The season returned in 2026 — the February scientific survey estimated a central biomass of 41,725 tonnes and fishing opened normally — but the scare left its mark on the islands' public accounts. The 2026/27 budget, approved weeks ago, is the portrait of a strained economy: a total appropriation of £216.3 million (about US$290 million), with fishing-sector corporate tax revenue falling after the weak Loligo seasons and a projected operating surplus of less than US$300,000. The island government's reserves, once worth 3.1 times its departmental spending, would fall to just 1.2 times by 2027/28, while the islands take on a £150 million infrastructure loan.

- ~£20 million/year: historical average of island revenue from fishing licences (down to £12–15 million in recent years).
- 105 squid licences issued in 2026, considered illegal by Argentina.
- 7 Galician companies run the Loligo fishery via joint ventures; 16 trawlers, 42,000 tonnes, ~US$500 million in the first 2026 campaign.
- €13.4 million is what the Spanish firms will pay for this year's licences.
- 2024: first full cancellation of a Loligo season in history.
- 156,813 tonnes landed by Argentina's jigger fleet in 2026: a second consecutive record.
On the other side of the line
Meanwhile, on the Argentine side, the same squid is enjoying an unexpectedly sweet moment. The 2026 season of the national jigger fleet closed with 156,813 tonnes landed, the second record year in a row. Abundance inside the Exclusive Economic Zone had a revealing side effect: the famous foreign fleet at mile 201 — the outer edge of the EEZ where hundreds of vessels with no licence from anyone crowd every summer — visibly shrank, because this year the squid was inside.
That mile-201 fleet is the silent third leg of the business: about 50% of the vessels are linked to Chinese companies, many under flags of convenience from Vanuatu, Tanzania or Kenya, and nearly 30% are Spanish. They catch for free what the islands license and Argentina regulates: the same resource, three different regimes, a single school of squid.

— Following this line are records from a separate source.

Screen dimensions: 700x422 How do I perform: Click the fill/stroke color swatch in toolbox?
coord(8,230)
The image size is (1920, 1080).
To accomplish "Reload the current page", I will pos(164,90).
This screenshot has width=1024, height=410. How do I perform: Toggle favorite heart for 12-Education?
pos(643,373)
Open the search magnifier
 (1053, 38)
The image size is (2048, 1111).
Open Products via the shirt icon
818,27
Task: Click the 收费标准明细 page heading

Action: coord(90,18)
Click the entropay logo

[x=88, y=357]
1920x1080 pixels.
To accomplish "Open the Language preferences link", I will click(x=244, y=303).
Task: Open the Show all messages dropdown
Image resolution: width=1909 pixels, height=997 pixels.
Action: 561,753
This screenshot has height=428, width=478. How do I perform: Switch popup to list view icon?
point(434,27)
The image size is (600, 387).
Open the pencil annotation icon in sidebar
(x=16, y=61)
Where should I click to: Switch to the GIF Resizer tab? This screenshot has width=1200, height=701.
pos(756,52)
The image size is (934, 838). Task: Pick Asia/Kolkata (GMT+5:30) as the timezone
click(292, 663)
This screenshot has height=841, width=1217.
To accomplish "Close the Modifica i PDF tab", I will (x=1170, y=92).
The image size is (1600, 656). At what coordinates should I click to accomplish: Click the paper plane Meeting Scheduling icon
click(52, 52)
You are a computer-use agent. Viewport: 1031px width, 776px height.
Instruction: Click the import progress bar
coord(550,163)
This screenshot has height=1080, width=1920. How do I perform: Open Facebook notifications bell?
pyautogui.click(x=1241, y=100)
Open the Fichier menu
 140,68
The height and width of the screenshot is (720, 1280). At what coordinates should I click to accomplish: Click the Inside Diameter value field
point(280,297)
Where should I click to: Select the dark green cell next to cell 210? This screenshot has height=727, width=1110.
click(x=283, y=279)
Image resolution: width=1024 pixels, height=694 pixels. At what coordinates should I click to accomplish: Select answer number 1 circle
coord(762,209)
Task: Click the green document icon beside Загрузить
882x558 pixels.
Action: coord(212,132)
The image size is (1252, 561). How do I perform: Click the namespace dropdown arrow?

Buenos Aires, for its part, has decided to play at catching the squid before it migrates: the Federal Fisheries Council launched a call this year to add 18 new jigger vessels to the national registry, the biggest fleet expansion in decades. The logic is simple and somewhat raw: Illex hatches and fattens in Argentine waters; every tonne caught inside the EEZ is a tonne that will never pay a licence in Puerto Argentino nor fill Chinese holds at mile 201.
The paradox of the school
The result is one of the South Atlantic's most singular economic paradoxes: a one-year-old animal that recognizes no lines in the water simultaneously finances Argentina's fleet, Galicia's fishing companies, Taiwan's shipowners and the budget of the British government that administers a territory Argentina claims. When squid is plentiful, everyone wins and nobody argues. When it fails — as in 2024 — the islands discover in their own accounts what biology repeats every season: their economy depends on a resource they do not control, that is not born in their waters, and whose fate is decided, school by school, in the Argentine sea.
Based on data from the islands' Fisheries Department, the islands' 2026/27 budget, Argentina's Federal Fisheries Council, Revista Puerto, Pescare, MercoPress and specialized trade press.